Hepatology and Pancreatic Science

ISSN: 2573-4563

Open Access

Protection from Arsenic Induced Hyperglycemia by a Traditional Plant - A Preliminary Study


Shaba Parveen, Sujaffar Hossain Molla, Tapan Kumar Ghosh and Alok Chattopadhyay

Arsenic contamination in water is a major threat to human health and among the health hazards hyperglycemia is important. The current investigation was planned to find some remedial treatment of arsenic induced hyperglycemia by dietary supplementation of a traditional plant. This study was performed for a period of 30 days on adult male Wistar rats weighing 120-140 g. They were divided into three equal groups (n=6): Group Control (C), normal saline administered, Treatment Group 1 (T1), arsenic trioxide fed at the dose of 3 mg/kg/day for 30 days; and Treatment Group 2 (T2), arsenic trioxide at the dose of 3 mg/kg/day for 30 days along with powder of leaves of Costus igneus fed at the dose of 500 mg/kg/day for the last 15 days of arsenic treatment. The body weights and blood sugar levels were recorded on Days 1, 15 and 30. The animals were sacrificed on the 31st day and pancreas was collected for histological study of islets cells.
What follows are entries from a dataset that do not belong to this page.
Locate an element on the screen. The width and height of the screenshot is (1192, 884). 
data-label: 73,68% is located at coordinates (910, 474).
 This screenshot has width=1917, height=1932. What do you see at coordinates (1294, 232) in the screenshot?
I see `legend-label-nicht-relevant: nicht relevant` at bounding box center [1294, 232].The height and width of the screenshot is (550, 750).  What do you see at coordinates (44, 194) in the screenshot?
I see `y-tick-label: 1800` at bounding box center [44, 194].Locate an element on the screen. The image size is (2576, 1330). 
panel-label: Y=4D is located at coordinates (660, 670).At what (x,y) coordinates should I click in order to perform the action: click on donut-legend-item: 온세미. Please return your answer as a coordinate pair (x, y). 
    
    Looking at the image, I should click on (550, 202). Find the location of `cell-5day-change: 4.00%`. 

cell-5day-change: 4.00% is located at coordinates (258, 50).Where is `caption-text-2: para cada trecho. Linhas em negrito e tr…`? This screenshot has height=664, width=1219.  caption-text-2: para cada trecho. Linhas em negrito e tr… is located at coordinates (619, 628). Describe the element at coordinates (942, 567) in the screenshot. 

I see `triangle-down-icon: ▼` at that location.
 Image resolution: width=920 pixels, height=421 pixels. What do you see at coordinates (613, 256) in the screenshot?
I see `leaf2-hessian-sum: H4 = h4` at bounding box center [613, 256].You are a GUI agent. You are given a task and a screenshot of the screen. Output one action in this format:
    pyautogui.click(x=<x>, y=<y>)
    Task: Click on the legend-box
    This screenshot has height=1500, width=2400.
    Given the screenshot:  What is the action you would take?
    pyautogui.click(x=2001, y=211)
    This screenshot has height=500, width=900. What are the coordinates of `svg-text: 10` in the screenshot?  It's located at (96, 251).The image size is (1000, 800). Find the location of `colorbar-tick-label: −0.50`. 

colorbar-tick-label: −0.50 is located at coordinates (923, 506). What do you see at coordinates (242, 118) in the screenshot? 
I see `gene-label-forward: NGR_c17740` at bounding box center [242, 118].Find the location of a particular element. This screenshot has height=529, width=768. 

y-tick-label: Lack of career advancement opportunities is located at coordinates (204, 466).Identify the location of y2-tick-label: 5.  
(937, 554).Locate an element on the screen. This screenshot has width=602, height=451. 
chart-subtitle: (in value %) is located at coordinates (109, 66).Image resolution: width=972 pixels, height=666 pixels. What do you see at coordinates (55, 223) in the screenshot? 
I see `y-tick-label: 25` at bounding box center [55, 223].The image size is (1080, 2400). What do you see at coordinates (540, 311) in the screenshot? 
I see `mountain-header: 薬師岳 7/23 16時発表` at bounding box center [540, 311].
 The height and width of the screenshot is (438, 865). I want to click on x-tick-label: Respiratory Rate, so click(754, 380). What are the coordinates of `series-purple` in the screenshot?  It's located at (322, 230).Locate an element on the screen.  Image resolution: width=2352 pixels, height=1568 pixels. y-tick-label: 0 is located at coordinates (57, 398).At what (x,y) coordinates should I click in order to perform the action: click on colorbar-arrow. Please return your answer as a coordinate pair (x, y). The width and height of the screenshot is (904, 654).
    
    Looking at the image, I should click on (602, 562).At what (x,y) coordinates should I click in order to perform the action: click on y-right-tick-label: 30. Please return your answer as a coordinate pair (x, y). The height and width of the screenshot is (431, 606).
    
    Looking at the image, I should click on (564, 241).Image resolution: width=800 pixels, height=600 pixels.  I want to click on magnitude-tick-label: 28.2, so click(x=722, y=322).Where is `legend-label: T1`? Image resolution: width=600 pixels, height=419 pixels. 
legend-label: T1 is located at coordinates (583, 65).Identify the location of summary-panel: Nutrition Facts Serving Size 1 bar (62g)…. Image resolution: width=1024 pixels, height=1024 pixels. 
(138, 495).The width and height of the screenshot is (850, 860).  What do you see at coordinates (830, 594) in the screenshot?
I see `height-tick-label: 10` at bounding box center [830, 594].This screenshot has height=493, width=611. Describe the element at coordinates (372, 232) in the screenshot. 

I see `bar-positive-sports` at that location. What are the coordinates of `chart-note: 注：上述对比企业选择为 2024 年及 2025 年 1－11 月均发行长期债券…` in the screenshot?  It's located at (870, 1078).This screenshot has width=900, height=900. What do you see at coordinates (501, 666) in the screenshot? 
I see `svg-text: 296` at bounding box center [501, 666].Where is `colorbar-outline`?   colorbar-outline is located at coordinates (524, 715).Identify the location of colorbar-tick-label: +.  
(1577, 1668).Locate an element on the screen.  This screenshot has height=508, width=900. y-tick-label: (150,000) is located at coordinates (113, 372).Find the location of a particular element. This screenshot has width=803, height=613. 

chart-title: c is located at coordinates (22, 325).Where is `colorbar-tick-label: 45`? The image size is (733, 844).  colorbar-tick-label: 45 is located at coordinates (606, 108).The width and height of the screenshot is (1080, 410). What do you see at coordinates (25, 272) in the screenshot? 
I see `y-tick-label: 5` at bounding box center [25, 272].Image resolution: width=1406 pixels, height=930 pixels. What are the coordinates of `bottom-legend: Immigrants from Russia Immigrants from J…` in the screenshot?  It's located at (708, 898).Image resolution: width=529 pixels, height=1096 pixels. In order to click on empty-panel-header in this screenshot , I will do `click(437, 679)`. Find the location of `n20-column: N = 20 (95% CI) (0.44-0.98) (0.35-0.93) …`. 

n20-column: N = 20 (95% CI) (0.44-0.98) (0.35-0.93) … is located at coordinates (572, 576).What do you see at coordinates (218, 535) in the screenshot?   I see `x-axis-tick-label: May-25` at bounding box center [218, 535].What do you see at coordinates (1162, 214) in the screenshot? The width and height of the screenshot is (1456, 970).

The body weights of both the groups T1 and T2 decreased significantly (*p<0.05) after 15 days of arsenic treatment. A significant increase in body weight of T2 was found in the next 15 days of Costus supplementation in comparison to T1. The blood sugar levels of both T1and T2 increased significantly (*p<0.05) after 15 days of treatment but it was reduced significantly in T2 after the next 15 days of Costus supplementation. The histology of the pancreatic islets cells in T1 illustrated that larger number of islet cells shrunken with lower number of cell counts in comparison to C. However, in T2, cell counts and morphology was restored significantly by Costus supplementation demonstrating that Costus igneus may be an effective agent in protection from arsenic induced hyperglycemia. From these preliminary findings further studies are warranted to elucidate the molecular mechanism of this plant’s antihyperglycemic action.